What else should we expect, though, from any idea supported by Pat Robertson?

Views: 115

Tags: 9/11, clergy, memorial, prayer

Comment by kris feenstra on September 2, 2011 at 4:03pm

I don't object, on principle, to individuals or religious representatives expressing their sentiments for themselves, provided they don't try to extend it to people who aren't members of their group, and all relevant groups are afforded equal representation.  The ceremony itself should not be religious, but that doesn't necessarily mean that all religion and philosophy must be excluded absolutely (in theory).

 

Considering the scope of the attacks and the diversity of the victims, that seems impractical to say the least (or 'ridiculous' in your own words).  I'm sure there are many who would object to an Imam speaking, or even an atheist representative of some sort.  Atheist representative sounds odd in this context, but the idea that this life is all I have is as philosophically important to me as various notions of religious salvation, afterlife, enlightenment, and/ or reincarnation, so I don't see why a naturalistic view should be ignored while others are acknowledged.

 

The common element in these attacks is not any religious sentiment, but quite simply the human element.  For those who are religious, do they not experience their religious sentiments as humans?  Why not focus on the common ground?  To me, it reads like the stubbornness of children who refuse to share their toys on the rationalized basis of "MINE! MINE! MINE!"
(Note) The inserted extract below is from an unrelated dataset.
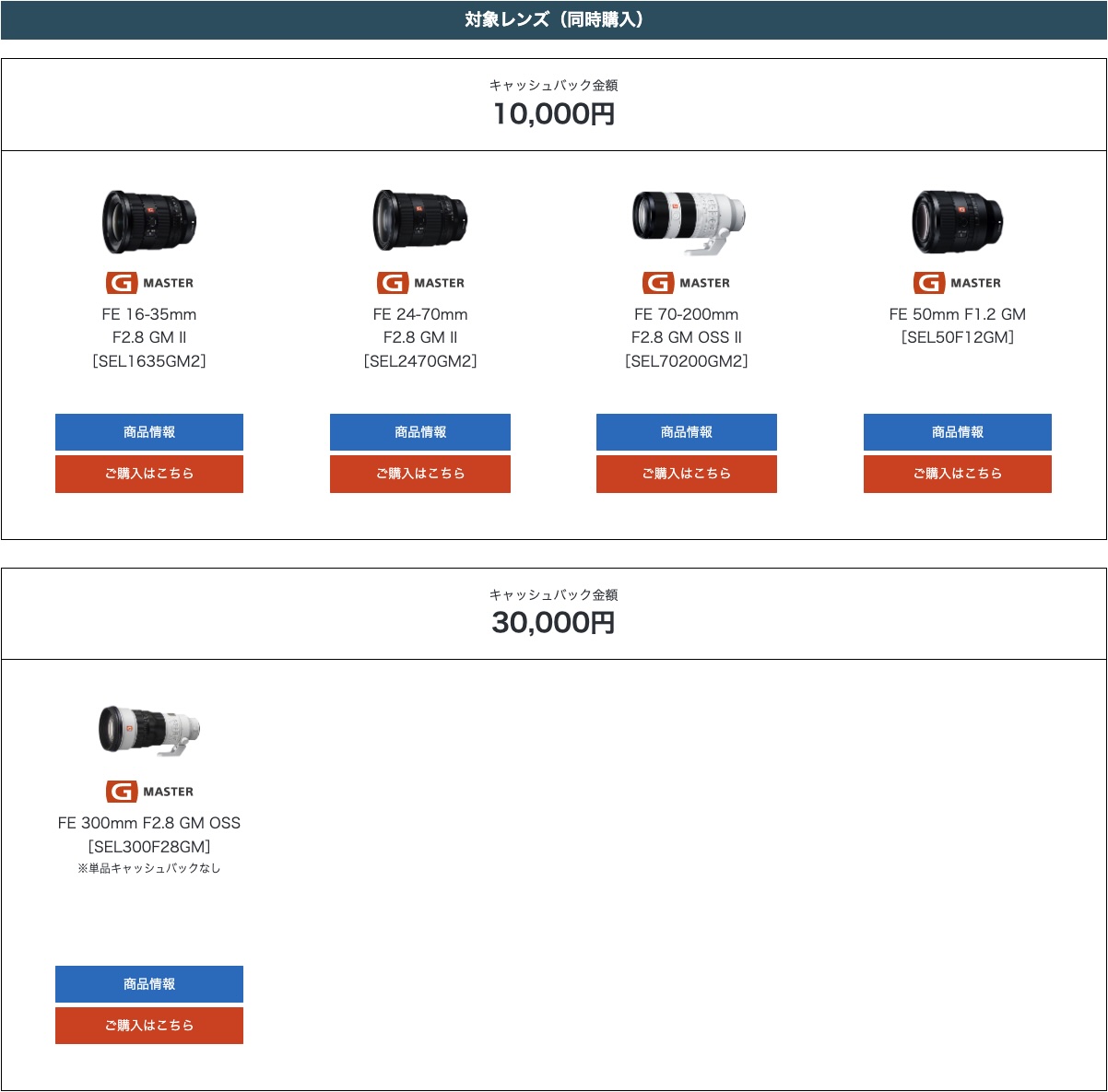Click the FE 50mm F1.2 lens image
Screen dimensions: 1108x1092
click(958, 222)

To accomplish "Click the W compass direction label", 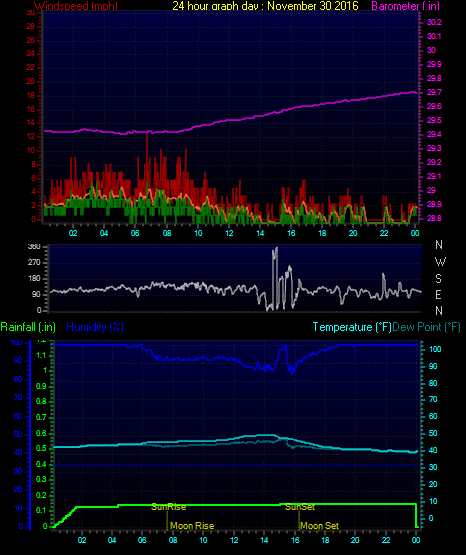I will click(x=440, y=262).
Comment by Doug Reardon on September 2, 2011 at 9:51pm

The religious are absolutely sure of their world view, if you disagree you are misguided, ignorant, or depraved (pretty much the way most atheists view the religious).  Since they are right, then their views and desires are correct and proper and it is either stupidity or evilness that causes others to deny their truth.  What do you think the christians' reaction would be to the suggestion of an islamic  imam at the ceremonies?

Comment by Dustin on September 2, 2011 at 10:14pm

If you can prove that every death in the incident was that of a specific Denomination of Christianity and that every grieving family member who suffered from the tragedy was also part of the same Denomination of Christianity , then please , by all means hold a *Specific Christian Denomination* celebration.  If it cannot be shown to be true, then it is offensive to any non believer or non Christian.  If the families want to pray to their God that was apparently absent at the time of the incident , be my guest.  But the government should have nothing to do with it.  

Comment by Rick on September 3, 2011 at 1:50pm

Just because the religious community wants a forum to express their beliefs, that doesn’t mean that this is the appropriate one. The ceremony itself is secular in nature, thus the event organizers are under no obligation to include anything that they feel will detract from the purpose of the event. Add to that the logistical nightmare of including all religious beliefs affected by 9/11 and the potential political consequences for leaving any one belief system out and you have a situation best remedied by leaving everyone out.